Task>
List every line in the rows below that contains the word "video", copying each line in full.

Available data>
%%
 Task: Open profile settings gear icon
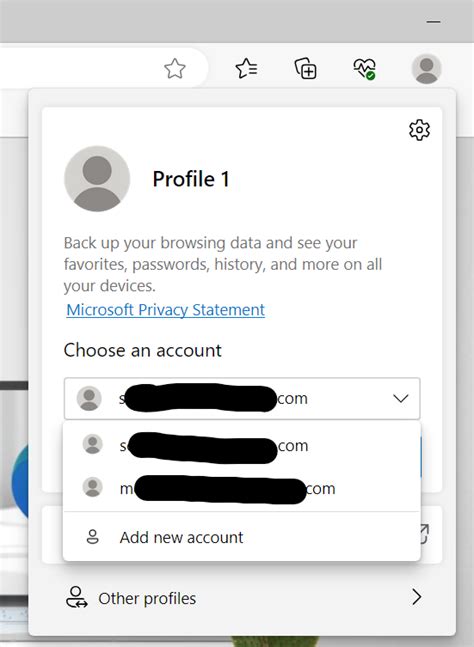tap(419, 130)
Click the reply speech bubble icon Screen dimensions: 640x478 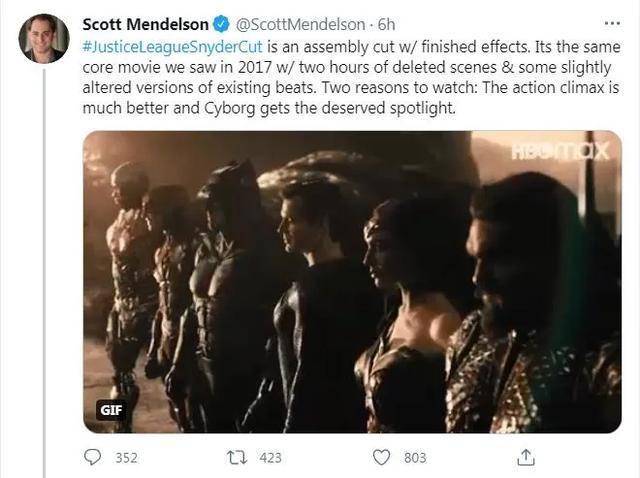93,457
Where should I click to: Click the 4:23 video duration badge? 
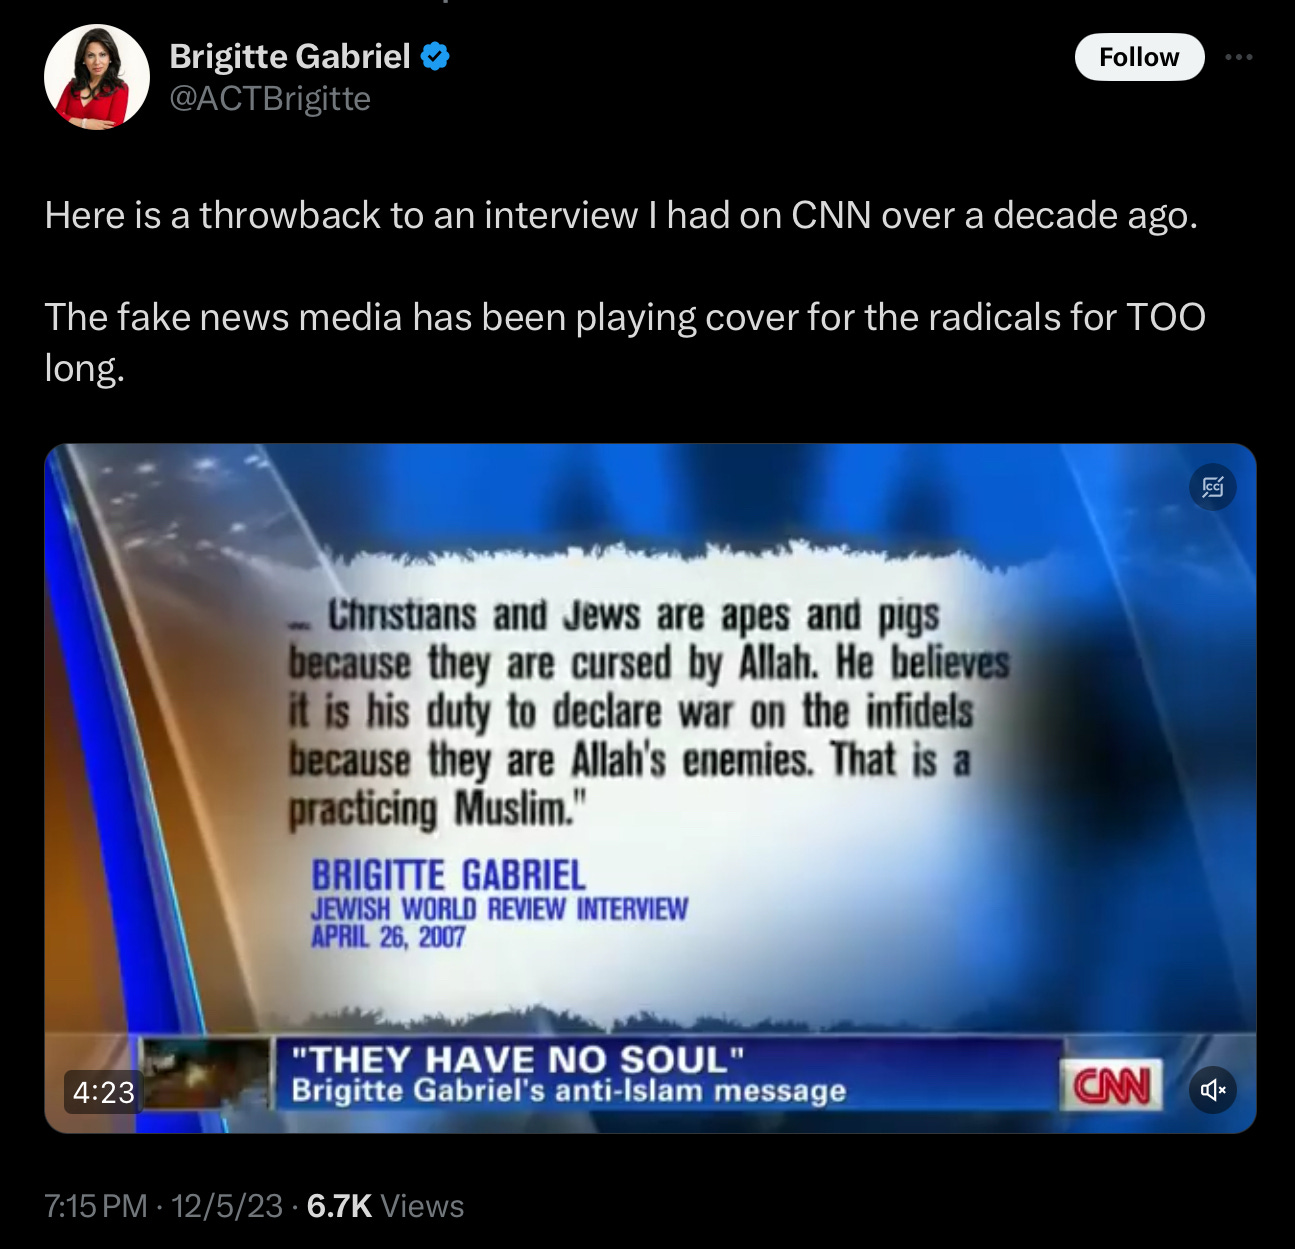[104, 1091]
%%
%%
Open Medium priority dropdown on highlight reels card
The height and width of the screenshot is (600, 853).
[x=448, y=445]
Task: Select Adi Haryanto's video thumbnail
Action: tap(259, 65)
%%
Exercise result>
Where should I click to: Click the 4:23 video duration badge? 
Task: Select Adi Haryanto's video thumbnail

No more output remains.